## Required task
Update the records from their start through the line containing "click(x=947, y=16)" by replacing "checkbox" with "check box", leaving everything else unchanged, and give back only those lines.

(Stored records)

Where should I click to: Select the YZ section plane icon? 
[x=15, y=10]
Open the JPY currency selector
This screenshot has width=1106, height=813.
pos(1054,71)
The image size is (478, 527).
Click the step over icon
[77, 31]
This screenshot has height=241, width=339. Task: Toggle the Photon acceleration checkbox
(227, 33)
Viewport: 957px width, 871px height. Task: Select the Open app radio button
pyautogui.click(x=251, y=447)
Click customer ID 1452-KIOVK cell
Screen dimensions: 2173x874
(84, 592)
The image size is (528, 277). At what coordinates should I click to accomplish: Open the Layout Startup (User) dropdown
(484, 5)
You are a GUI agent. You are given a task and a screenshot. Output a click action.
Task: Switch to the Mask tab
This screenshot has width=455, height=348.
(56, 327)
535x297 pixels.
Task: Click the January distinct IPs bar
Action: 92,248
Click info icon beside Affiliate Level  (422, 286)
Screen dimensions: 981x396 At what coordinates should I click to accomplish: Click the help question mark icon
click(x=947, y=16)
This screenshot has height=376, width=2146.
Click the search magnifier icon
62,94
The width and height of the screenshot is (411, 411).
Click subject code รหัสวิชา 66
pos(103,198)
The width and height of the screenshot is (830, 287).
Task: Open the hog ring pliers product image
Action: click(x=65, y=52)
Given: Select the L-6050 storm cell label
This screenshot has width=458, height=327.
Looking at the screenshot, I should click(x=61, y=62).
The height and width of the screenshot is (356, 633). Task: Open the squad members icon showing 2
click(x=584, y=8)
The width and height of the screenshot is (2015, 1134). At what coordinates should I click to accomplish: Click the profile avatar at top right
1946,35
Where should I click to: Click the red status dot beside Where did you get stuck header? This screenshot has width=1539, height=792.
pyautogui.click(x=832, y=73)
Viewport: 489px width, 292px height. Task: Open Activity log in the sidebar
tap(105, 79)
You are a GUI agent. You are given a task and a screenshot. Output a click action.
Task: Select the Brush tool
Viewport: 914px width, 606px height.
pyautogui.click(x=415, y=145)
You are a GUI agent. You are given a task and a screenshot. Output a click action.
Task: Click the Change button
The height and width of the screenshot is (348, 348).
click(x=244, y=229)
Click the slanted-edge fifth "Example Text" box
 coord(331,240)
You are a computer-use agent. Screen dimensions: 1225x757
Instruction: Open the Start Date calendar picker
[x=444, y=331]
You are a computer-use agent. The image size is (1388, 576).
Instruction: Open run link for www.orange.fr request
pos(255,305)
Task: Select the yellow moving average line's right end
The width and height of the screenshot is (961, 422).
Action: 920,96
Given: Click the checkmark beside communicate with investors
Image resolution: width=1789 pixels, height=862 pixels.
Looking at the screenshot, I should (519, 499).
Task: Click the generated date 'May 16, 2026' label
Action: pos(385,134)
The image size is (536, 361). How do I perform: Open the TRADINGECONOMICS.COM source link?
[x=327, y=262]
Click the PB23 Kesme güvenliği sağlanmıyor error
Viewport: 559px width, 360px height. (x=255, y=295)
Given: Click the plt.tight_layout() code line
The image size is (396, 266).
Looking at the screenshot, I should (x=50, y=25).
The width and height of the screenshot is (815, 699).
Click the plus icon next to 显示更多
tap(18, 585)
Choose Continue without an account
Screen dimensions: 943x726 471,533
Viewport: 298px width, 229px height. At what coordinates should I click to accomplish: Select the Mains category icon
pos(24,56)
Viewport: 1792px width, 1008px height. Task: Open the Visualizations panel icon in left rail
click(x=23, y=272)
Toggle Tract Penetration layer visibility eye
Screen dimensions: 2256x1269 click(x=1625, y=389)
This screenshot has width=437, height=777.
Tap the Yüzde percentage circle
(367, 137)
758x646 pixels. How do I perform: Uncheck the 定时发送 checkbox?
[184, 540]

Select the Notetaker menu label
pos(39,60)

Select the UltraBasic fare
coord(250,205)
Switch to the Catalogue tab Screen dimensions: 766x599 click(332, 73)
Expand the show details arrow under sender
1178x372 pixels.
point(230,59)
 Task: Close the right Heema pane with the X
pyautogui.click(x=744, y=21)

## Exercise output
Where should I click to: Select the YZ section plane icon? 
[x=15, y=10]
Open the JPY currency selector
This screenshot has width=1106, height=813.
pos(1054,71)
The image size is (478, 527).
Click the step over icon
[77, 31]
This screenshot has height=241, width=339. Task: Toggle the Photon acceleration check box
(227, 33)
Viewport: 957px width, 871px height. Task: Select the Open app radio button
pyautogui.click(x=251, y=447)
Click customer ID 1452-KIOVK cell
Screen dimensions: 2173x874
(84, 592)
The image size is (528, 277). At what coordinates should I click to accomplish: Open the Layout Startup (User) dropdown
(484, 5)
You are a GUI agent. You are given a task and a screenshot. Output a click action.
Task: Switch to the Mask tab
This screenshot has width=455, height=348.
(56, 327)
535x297 pixels.
Task: Click the January distinct IPs bar
Action: 92,248
Click info icon beside Affiliate Level  (422, 286)
Screen dimensions: 981x396 At what coordinates should I click to accomplish: Click the help question mark icon
click(x=947, y=16)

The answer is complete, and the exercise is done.